Task material
______

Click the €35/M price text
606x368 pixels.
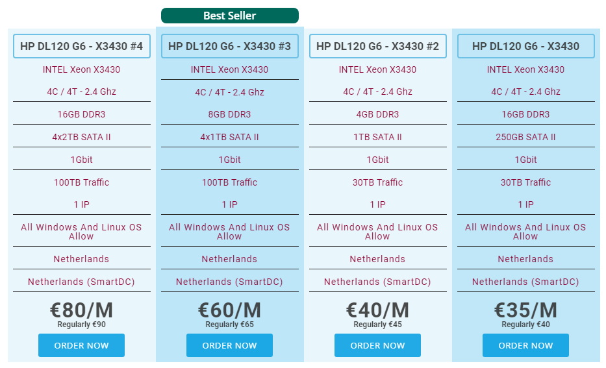click(525, 310)
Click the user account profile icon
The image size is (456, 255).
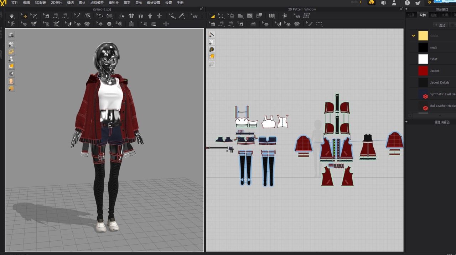394,3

______

Output the lines of the listing above as a numbered list, skipping any blank lines. Leave the pictures out.

Written response
1. Click the €35/M price text
2. 606x368 pixels.
3. click(525, 310)
4. Click the user account profile icon
5. The image size is (456, 255).
6. 394,3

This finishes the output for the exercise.